When Gretchen worked in the OR as a Surgical Physicians Assistant, she and her co-
workers spent a lot of time over ruptured spleens and open hearts chatting about
business opportunities. She lived in Austin during the height of the tech boom and the
papers were full of stories about some guy who started a little company in their
garage and sold it for a million bucks. She and her colleagues told each other, ‘I
could have done that. Pass the scalpel.’

Money from the tech boom flooded into Austin’s restaurants and bars. Designer vodkas
and organic grain-fed beef were hot. People wanted the best of the best. Hip new places
in Austin listed high-end ingredients on the chalkboard under the day’s special. Bars
updated old cocktail recipes from the fifties like Cosmopolitans and Martinis, and the
spirits industry was quick to add premium brands to their lines. A few bars even had chalkboards for specialty drinks featuring fresh produce from the farmers market. This inspired Gretchen to make over-the top cocktails at home. But she quickly learned the
beverage industry forgot to update the mixers. All she could find were dusty bottles of Margarita and Tom Collins mix on the bottom shelf. Gretchen knew lots of health-
conscious people who refused to eat chicken unless they approved of its childhood home
and yet drank high fructose corn syrup, dyes, and artificial flavors because there were
no healthy or premium alternatives. Gretchen thought, ‘I can do better than this.’
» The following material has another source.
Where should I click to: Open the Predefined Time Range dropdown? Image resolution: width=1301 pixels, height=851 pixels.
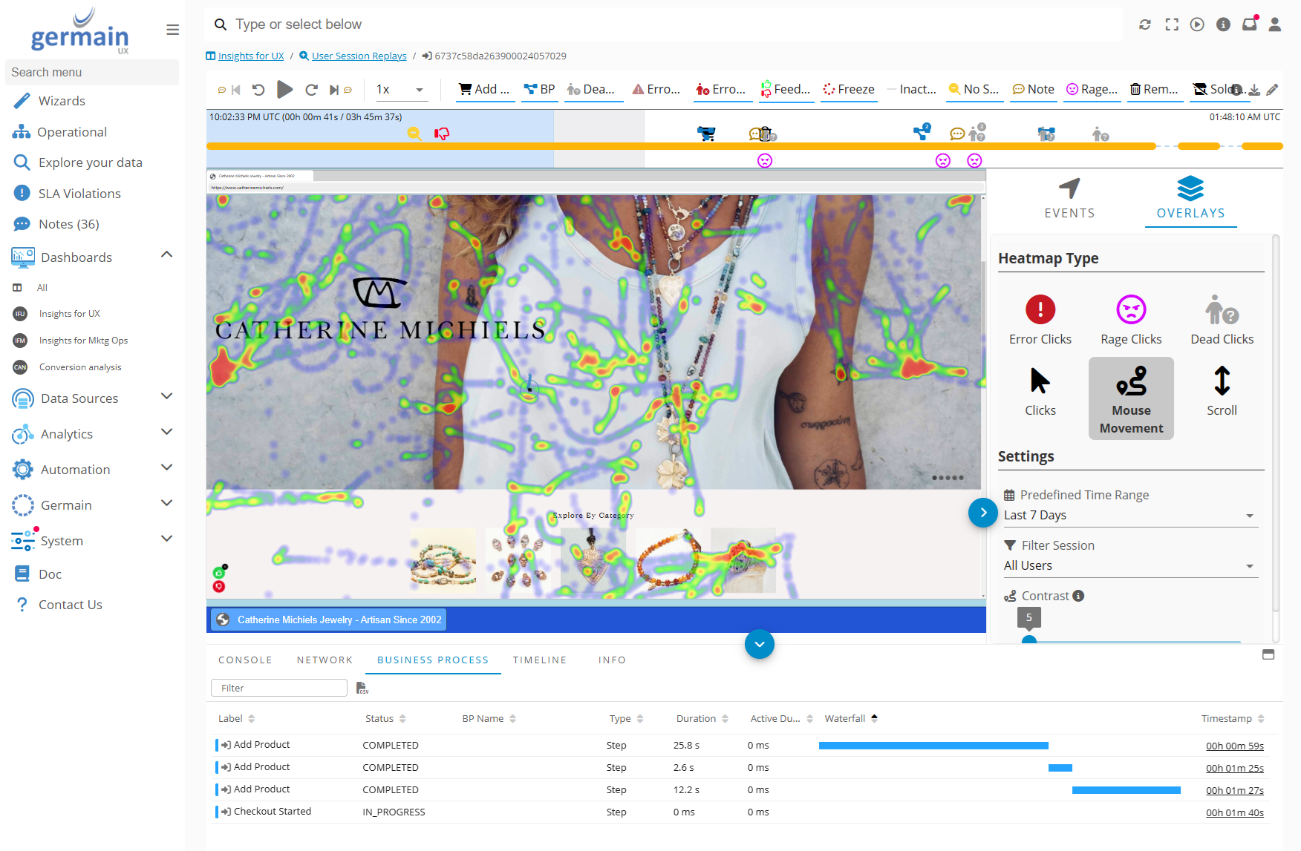1129,515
Like many of us, Gretchen had tons of ideas that never saw the light of day. So when she
got the idea to create over-the-top drink mixes, she wanted to be sure it had legs. She
spent a year peeling pomegranates, testing recipes made with freshly squeezed juice with
a bit of unrefined cane sugar in her kitchen. She researched the beverage industry in her spare time and realized it wasn’t just her local package store that was behind the times. She’d hit on an untapped market.
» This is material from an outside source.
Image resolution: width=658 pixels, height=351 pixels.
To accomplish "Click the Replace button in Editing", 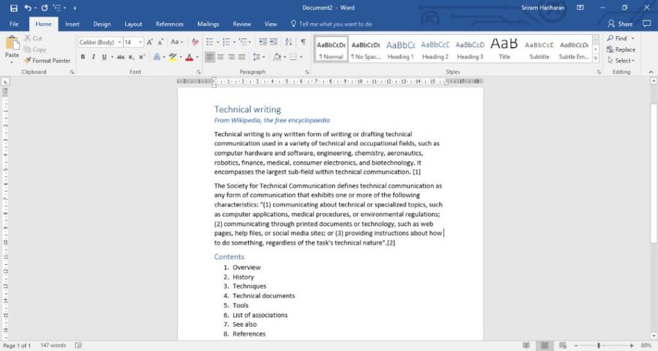I will (620, 50).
To Gretchen, using the best ingredients meant going organic. ‘I wasn’t trying to be
cutting edge or make a “green” or progressive statement.’ Gretchen is Texas born and
raised, and environmentalism wasn’t part of her world growing up. She simply wanted to
make the best product. The people who were willing to pay top dollar for healthy,
organic, great tasting food and alcohol would be willing to do the same for mixers,
and no one was selling.

Once she made the decision to start a business, all she had to do was take the biggest
risk of her life. With no money, no experience, and no connections, she set out to
make her dream a reality. She needed to learn the ins and outs of the one of the most secretive, clubby and competitive industries, the spirits and beverage industry, find
organic suppliers, a certified organic manufacturing plant willing to meet her
standards, design packaging, create a business plan, convince investors, come up with
a marketing strategy, and—you get the picture.  She had to pitch organic mixers to
guys in suits who thought of drinking cocktails as ‘getting polluted’ and convince
them that an expensive product with a short self life would make a sound financial
investment. “They thought the term organic mixer was an oxymoron.” But Gretchen knew
that women make 80% of purchasing decisions in US households, and women would get it.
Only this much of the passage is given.